GuyClapperton 1 Tallied Votes 447 Views Share

Facebook has been involved in meetings this week talking to employees about their concerns over user privacy. The issue is that people searching the web can now see Facebook members' profiles, unless they have protected them, whether the person doing the search is a Facebook member or not.

Previously the only people who could see these profiles were Facebook members. A fun fact is that the privacy policy as amended to let Web surfers see it is now longer than the US Constitution.

Facebook is coming under pressure from civil liberties groups as well as users to tear the policy up and start again, and particularly to make it easier for people to handle the complex privacy settings on the Facebook pages.

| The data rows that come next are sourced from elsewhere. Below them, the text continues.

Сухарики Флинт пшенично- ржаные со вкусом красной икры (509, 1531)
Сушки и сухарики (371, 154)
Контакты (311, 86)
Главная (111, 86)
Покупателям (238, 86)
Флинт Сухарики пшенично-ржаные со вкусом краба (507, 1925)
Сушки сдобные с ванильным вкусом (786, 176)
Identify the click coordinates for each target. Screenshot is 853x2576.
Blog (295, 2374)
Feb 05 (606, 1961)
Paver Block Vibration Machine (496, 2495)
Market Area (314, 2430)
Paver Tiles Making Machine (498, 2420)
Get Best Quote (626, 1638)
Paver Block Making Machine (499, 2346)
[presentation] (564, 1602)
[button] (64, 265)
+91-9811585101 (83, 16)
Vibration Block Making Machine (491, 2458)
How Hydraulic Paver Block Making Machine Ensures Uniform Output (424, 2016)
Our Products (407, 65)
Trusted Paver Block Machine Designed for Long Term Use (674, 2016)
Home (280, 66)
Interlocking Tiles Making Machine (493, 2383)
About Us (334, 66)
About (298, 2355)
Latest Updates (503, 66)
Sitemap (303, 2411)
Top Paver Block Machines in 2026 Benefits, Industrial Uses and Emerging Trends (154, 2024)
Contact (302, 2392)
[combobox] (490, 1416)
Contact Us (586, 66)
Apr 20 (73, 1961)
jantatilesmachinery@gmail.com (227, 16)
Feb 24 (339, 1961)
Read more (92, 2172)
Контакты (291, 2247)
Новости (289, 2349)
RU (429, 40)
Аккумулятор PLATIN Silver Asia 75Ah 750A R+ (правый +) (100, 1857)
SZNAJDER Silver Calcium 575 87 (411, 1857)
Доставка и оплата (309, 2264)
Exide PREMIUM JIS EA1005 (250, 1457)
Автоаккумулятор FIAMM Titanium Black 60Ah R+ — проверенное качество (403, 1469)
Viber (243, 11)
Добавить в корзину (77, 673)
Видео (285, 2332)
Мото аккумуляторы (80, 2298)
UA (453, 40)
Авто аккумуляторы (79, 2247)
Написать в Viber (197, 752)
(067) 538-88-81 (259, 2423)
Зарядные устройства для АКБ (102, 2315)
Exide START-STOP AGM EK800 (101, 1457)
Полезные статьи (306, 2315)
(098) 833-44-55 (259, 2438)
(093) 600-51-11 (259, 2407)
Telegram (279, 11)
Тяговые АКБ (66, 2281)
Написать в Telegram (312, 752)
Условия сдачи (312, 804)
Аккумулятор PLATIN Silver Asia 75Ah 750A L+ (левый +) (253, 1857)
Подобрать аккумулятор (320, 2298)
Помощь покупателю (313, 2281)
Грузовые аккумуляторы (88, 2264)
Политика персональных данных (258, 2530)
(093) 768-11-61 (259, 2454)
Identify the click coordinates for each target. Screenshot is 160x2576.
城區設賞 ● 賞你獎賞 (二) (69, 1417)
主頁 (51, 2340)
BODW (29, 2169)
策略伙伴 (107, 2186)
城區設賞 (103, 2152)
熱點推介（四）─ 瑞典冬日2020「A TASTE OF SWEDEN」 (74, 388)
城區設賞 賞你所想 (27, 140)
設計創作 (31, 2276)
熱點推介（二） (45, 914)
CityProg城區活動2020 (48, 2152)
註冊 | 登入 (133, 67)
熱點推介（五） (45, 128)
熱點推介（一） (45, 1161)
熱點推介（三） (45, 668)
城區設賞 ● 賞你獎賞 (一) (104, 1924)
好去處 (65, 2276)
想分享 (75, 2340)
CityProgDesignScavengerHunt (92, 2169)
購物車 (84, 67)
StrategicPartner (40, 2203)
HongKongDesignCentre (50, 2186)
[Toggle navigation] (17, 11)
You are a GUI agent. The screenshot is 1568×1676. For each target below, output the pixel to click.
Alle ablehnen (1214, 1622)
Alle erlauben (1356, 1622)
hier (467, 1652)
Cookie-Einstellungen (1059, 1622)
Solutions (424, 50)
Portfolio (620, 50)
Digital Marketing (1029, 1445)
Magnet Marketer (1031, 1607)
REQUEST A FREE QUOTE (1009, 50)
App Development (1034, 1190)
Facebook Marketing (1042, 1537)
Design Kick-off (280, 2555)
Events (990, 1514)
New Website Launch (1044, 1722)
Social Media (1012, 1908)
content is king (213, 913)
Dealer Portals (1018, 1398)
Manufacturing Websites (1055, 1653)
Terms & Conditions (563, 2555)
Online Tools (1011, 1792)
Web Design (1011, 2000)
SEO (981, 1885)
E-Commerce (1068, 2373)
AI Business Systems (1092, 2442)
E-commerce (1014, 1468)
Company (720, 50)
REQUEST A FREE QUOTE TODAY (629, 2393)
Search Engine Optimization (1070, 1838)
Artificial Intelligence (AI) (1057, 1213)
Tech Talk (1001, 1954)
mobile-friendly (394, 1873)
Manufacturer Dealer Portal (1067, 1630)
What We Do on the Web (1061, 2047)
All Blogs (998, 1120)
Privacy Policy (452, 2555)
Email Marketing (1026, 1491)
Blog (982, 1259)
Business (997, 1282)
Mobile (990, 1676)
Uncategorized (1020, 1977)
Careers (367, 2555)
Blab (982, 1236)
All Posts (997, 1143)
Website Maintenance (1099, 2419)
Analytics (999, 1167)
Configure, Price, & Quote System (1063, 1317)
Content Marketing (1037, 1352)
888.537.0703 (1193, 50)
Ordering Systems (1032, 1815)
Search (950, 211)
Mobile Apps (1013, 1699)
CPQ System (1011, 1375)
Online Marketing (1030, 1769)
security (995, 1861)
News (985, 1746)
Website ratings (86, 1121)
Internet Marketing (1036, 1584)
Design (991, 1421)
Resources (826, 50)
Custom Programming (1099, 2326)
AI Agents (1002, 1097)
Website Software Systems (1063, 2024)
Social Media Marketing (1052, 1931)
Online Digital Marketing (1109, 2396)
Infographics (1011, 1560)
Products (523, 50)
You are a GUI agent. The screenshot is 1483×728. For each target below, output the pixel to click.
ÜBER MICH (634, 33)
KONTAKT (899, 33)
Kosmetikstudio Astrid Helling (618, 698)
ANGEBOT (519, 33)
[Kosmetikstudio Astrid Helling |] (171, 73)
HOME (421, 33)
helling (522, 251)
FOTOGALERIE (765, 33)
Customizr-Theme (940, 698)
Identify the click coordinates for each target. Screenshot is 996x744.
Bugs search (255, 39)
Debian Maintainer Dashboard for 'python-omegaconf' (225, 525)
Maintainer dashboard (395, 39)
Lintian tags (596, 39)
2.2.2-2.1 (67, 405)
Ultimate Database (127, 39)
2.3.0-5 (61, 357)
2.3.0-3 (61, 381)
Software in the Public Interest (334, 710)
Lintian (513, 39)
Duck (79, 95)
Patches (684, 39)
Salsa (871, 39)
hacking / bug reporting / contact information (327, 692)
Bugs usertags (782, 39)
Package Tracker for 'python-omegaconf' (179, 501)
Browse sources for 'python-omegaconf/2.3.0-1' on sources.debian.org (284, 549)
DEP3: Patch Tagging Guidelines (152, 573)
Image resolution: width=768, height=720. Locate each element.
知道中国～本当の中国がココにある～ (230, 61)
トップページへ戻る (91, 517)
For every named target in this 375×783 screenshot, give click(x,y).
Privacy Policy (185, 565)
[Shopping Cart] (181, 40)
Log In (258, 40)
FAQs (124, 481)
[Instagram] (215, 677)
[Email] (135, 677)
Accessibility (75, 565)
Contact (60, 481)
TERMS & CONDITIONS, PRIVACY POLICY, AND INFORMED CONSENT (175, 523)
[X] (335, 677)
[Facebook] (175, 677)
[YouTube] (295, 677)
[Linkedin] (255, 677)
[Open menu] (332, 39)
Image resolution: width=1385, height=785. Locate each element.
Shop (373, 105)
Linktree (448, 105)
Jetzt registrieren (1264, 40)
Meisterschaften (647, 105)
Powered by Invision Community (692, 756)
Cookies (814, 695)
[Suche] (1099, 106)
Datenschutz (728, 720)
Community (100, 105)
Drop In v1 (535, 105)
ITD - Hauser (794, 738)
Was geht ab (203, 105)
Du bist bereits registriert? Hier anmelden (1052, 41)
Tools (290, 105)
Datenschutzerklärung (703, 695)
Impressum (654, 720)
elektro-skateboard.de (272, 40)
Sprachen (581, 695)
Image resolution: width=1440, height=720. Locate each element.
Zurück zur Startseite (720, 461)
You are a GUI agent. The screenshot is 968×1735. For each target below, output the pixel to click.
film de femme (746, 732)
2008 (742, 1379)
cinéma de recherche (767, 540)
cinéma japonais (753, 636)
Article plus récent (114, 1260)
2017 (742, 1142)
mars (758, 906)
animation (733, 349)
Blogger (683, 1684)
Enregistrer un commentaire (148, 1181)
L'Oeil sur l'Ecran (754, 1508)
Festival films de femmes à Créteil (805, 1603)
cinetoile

Here's the thing: if you don't want people to know something it has always been a bad idea to put it online. The real difficulty, and not something that's received as much coverage, is that people have been losing control over their own identities and images on social networks. A Facebook profile might be a fine thing for executive A, until he or she finds that someone took a picture of them drunk at a party a few years ago and has tagged it with their name so it shows up on their profile. The fact that they have been teetotal for 12 months doesn't affect the picture's presence, and if whoever uploaded it hardly ever logs on then it's unlikely to be moved anytime soon.

This is happening and it's losing people job opportunities - to me this is much more sinister than people being able to find stuff I've put on the Internet voluntarily. After all, if anyone could find information previously simply by joining Facebook - to which there is no barrier - letting them find it on the open Internet is hardly a major change.

jwenting 1,889 duckman Team Colleague

The main problem is that people expect they have a certain level of privacy protection and shielding of their private data when in reality they don't.

Any respectable business would realise this and indeed protect the private data of their users, Google and Facebook (among others) however deliberately don't, as they're in the business of monetising that data and thus want to collect as much of it as possible.

They can get away with it because they're US based companies, a country where the law regarding privacy and related issues is extremely lax.
European users especially are used to far stricter laws regarding protection of their privacy (as well as consumer protection in general) and act based on the idea that those laws are applied by any company/entity they deal with. Most of them are utterly unaware they live in a bubble of protection situated in a sea of openness where they have no protection whatsoever.

GuyClapperton 12 Staff Writer

That's a very interesting point. It would be good if some of the companies involved - or concerned groups, including Governments - could make this distinction as clearly as you've just done.

InsightsDigital 57 Posting Virtuoso

There is nothing secret with Facebook. As the Founder mentioned the other day at a conference, the default for facebook is to be social. Thus, this is definitely the case with the data owned and shared on Facebook. I know now friends on Facebook are intentionally posting fake comments and constantly updating their security settings. This issue may represent the beginning of the end for Facebook?

joelchrist -9 Posting Whiz

Face book privay issue is the hot topic on net and everywhere now.